NOTE: A function can still increase and be considered Concave Down and vice versa. The most important aspect of determining the concavity depends on the slope of the original function!
Example
i. Analyze any Points of Inflection for \(f(x) = \cfrac{1}{3}x^3 - \cfrac{5}{2}x^2 + 6x-1\)
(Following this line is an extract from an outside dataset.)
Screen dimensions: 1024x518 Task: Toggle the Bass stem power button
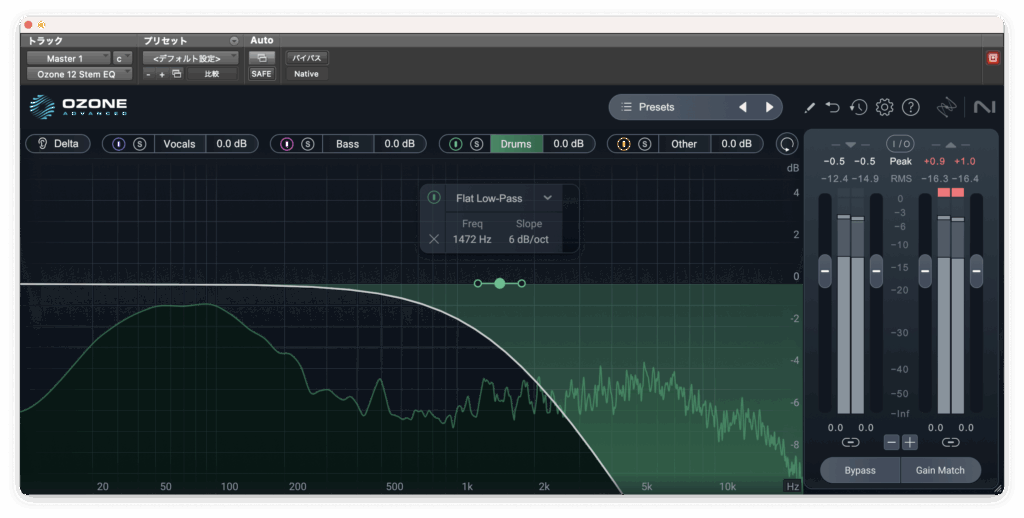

ii. Graph \(f(x)\) and \(f''(x)\) and explain how they indicate concavity
First, can find the First Derivative:
\(f'(x) = \cancel{3} \left(\cfrac{1}{\cancel{3}}x^2\right) - \cancel{2} \left(\cfrac{5}{\cancel{2}}x^2\right) + 6x\)
\(f'(x) = x^2 - 5x + 6\)
Review Intervals of Change for how to use the First Derivative to find the characteristics of a function.
Next, in order to determine the Point of Inflection, we can find the second derivative:
\(f''(x) = 2x - 5\)
Then, we can set the equation to \(0\) to determine the Point of Inflection:
\(0 = 2x - 5\)
\(2x = 5\)
\(x = \cfrac{5}{2}\)
Finally, we can conduct the Second Derivatives Test to determine what occurs around the Point of Inflection:
Interval |
Test \(x\)-value |
\(f''(x)\) |
Conclusion |
\(\textcolor{red}{(-∞,5/2)}\) |
\(1\) |
\(f''(2)= -1\) |
\(f\) is Concave Down |
\(\textcolor{green}{(5/2, ∞)}\) |
\(3\) |
\(f''(3)= 1\) |
\(f\) is Concave Up |
Since the function changes concavity between intervals, we can determine that \(x = \cfrac{5}{2}\) represents a Point of Inflection.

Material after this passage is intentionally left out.